How Intelligent systems damage the data

A beautiful sight

It’s been a while since we have heard about using Machine Learning to boost the recruitment process. At first, this seems to be a great application of Machine Learning or AI in general, but then, some questions arise. The fact is, if being used recklessly, Intelligent systems will not only bias our perception but also wreck our data, which in turn distorts the accuracy of future predictions.

Let’s say we own a big company with a load of job vacancies and a huge number of applicants for these positions. As browsing through all the CVs will take a lot of time and effort, we decide to make a predictive model to short-list those candidates. We train our model on the data of our current staff’s qualifications to recognize the common characteristics of the ones who have successfully passed our interviews and gotten into the firm. Then, this model rates the applicants and outputs the 20 most suitable candidates out of the original 1000. Finally, we invite those 20 to come for an interview and then take in the best 5.
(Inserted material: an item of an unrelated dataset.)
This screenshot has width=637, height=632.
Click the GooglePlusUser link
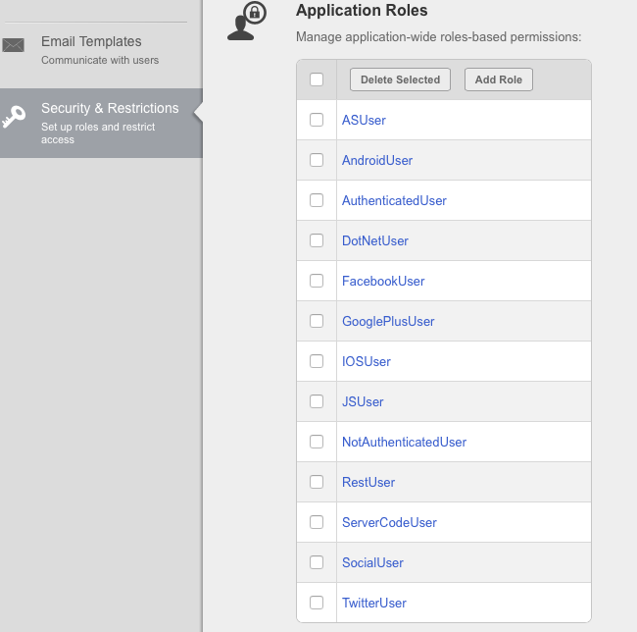(x=388, y=321)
Everything is still fine up to this point. However, 3 months later, we again have some open positions and call for new-comers. As the number of candidates is giant, we demand the help of our predictive model. We re-train the model to have it more up-to-date and be ready for its usual job: scanning CVs. This is where the problem emerges. Our training data, this time, contains 5 new samples, and these 5 are biased samples. They are biased because the 5 rookies are chosen from the 20 candidates that our old model favored. This is how our old model damaged the data that is used to train the new model, making the new model being affected by what the old model prefers.

Imagine, for instance, that our old model, after carefully analyzing, realized that having a degree in the USA and being white are the best indicators of a good employee while having a degree in Asia and being black are very bad traits. The list of 20 best candidates that it outputted, thus, contains all white guys and/or who graduated from a university in the USA, while the black ones and the ones from Asia are completely ignored. Consequently, our 5 rookies, which is a subset of this list of 20, are all white and/or from the USA. As they are added to our data for training the new model, the traits of being white and having a degree in the USA are further maintained, making the new model favor these two indicators even more. The black and Asian guys can never get through this CV-scanning phase no matter how good they are, just because there was no one with these traits in the company when the first model was built.

The above is an example of how intelligent systems can ruin our work if we do not pay enough attention to how they work. To prevent something like this from happening, we need to be more careful about the input and output of our models, how our models process the input and produce the output, the evaluation metrics and most importantly, the effects and side-effects that the models can make.